======== Extracted material ========
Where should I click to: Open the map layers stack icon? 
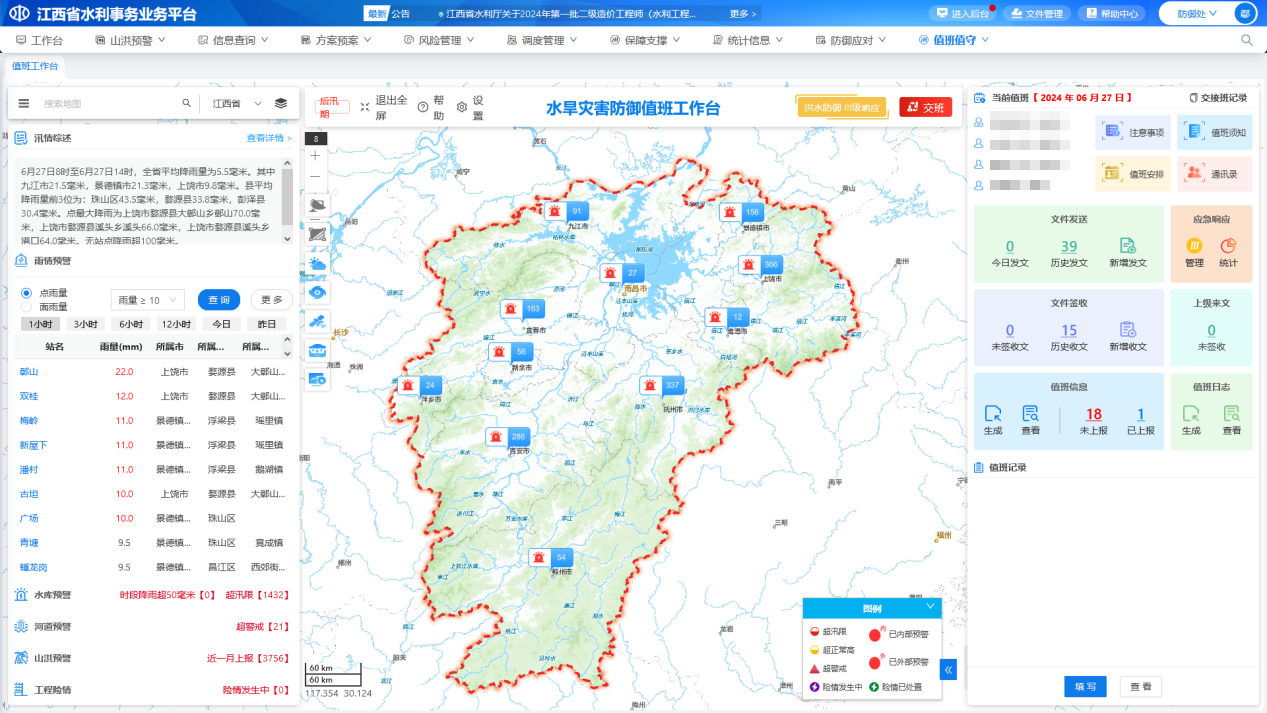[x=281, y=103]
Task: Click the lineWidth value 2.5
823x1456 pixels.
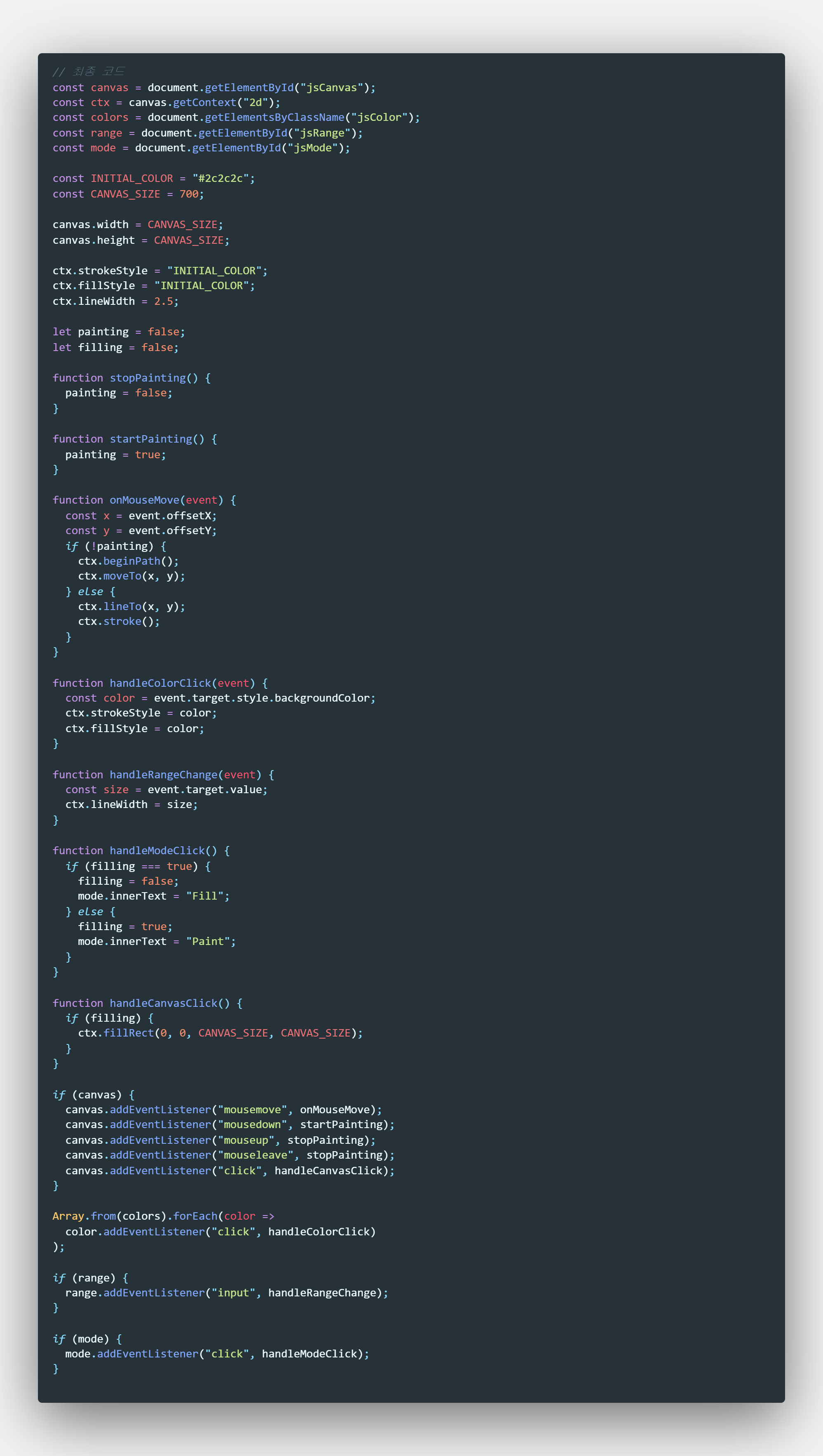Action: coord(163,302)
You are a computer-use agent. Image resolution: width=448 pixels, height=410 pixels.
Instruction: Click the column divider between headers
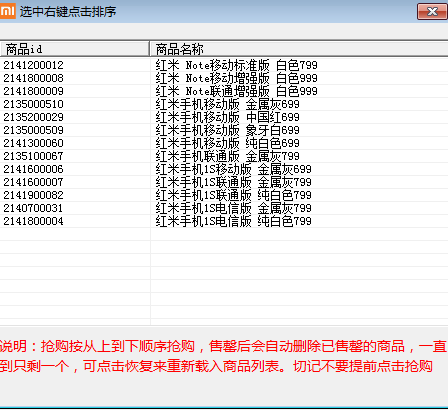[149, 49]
========
======== Extracted material ========
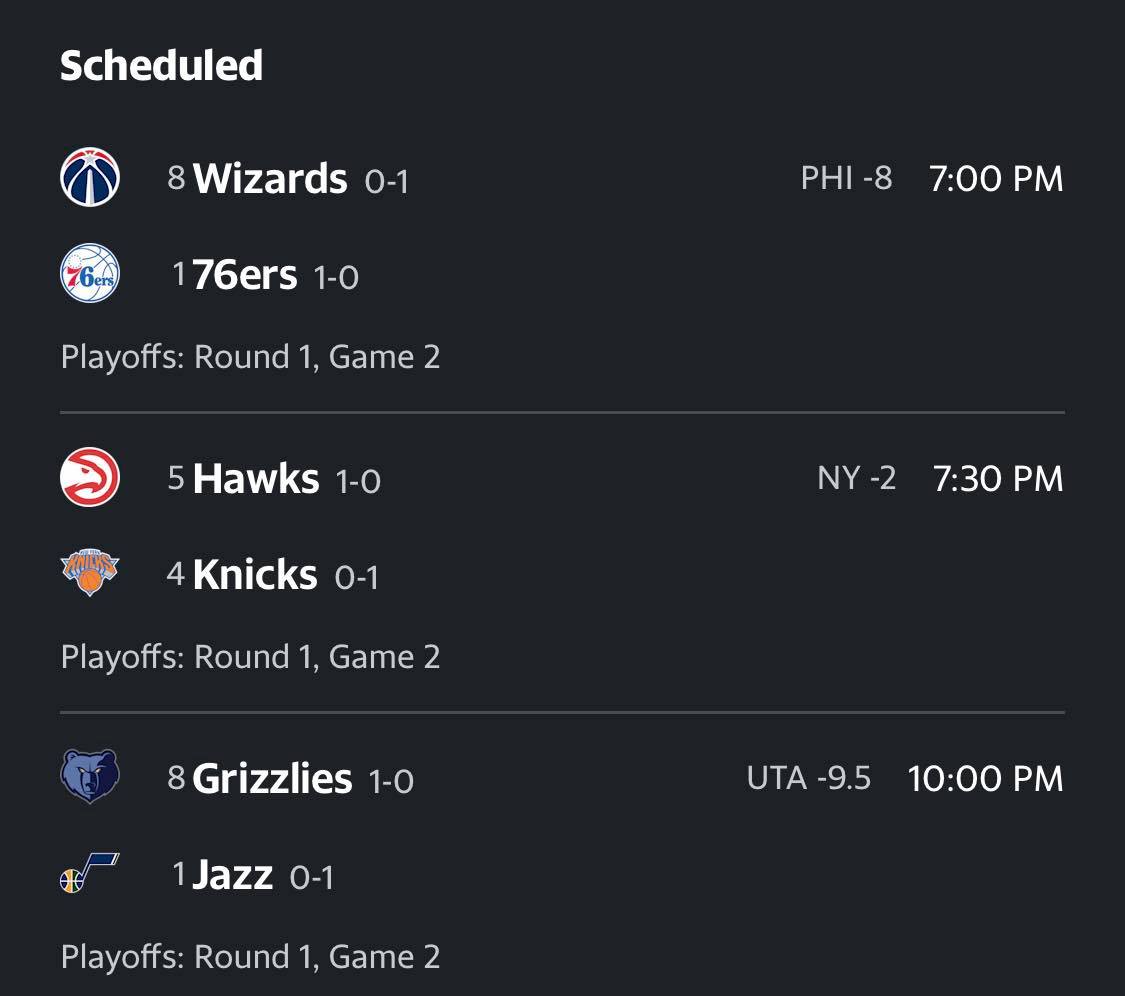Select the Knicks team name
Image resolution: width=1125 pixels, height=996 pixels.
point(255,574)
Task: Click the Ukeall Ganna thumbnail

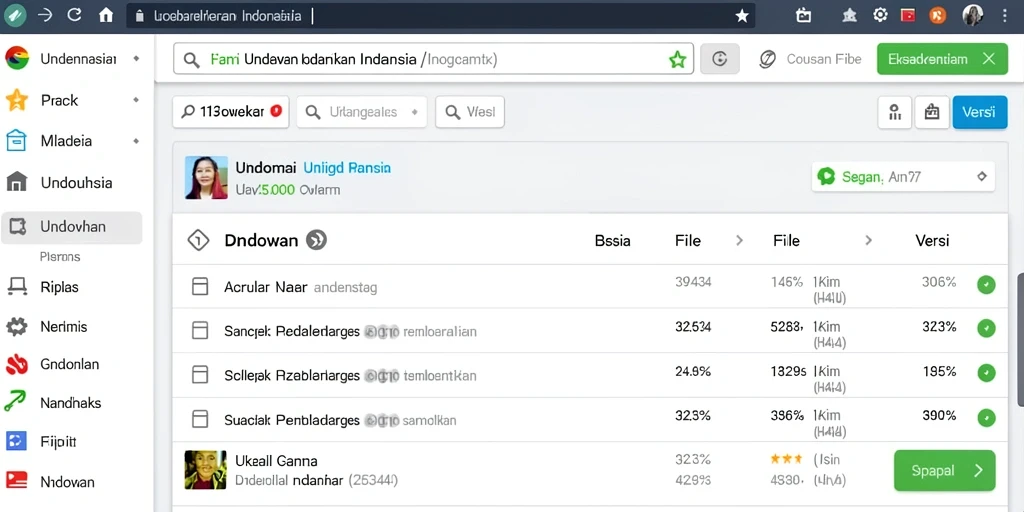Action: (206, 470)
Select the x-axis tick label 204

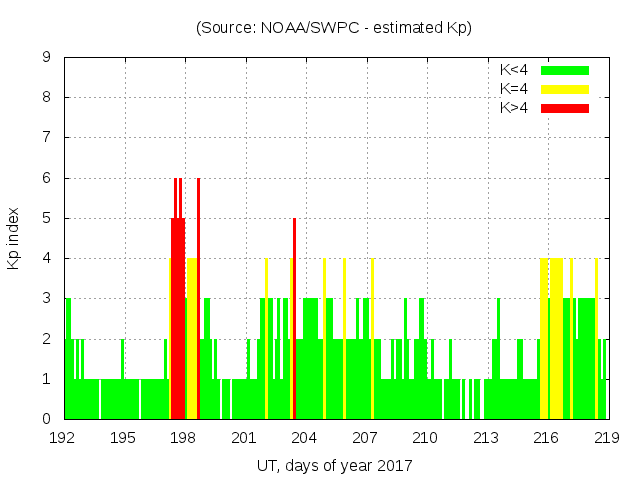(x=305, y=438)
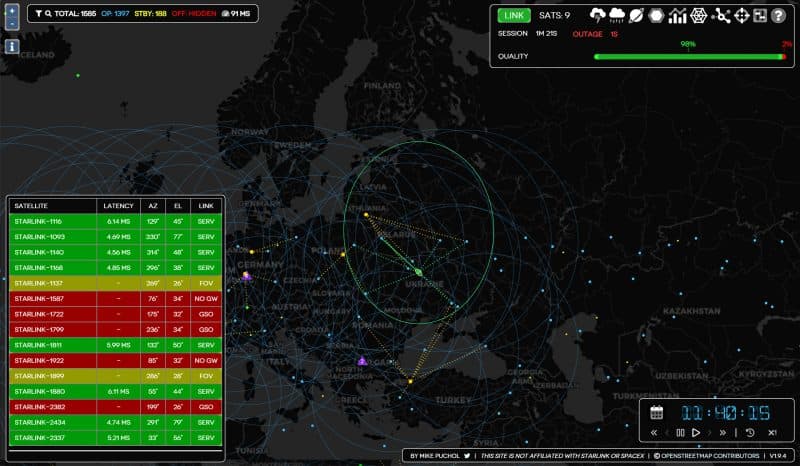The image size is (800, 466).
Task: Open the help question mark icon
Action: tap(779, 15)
========
Given task
Write out everything from the line that contains "Select the Knicks team name" down to the line that contains "Action: tap(779, 15)", both lines included. Leave the pictures out of your answer.

Result
Select the Knicks team name
Image resolution: width=1125 pixels, height=996 pixels.
point(255,574)
Task: Click the Ukeall Ganna thumbnail

Action: (206, 470)
Select the x-axis tick label 204

(x=305, y=438)
The image size is (800, 466).
Task: Open the help question mark icon
Action: tap(779, 15)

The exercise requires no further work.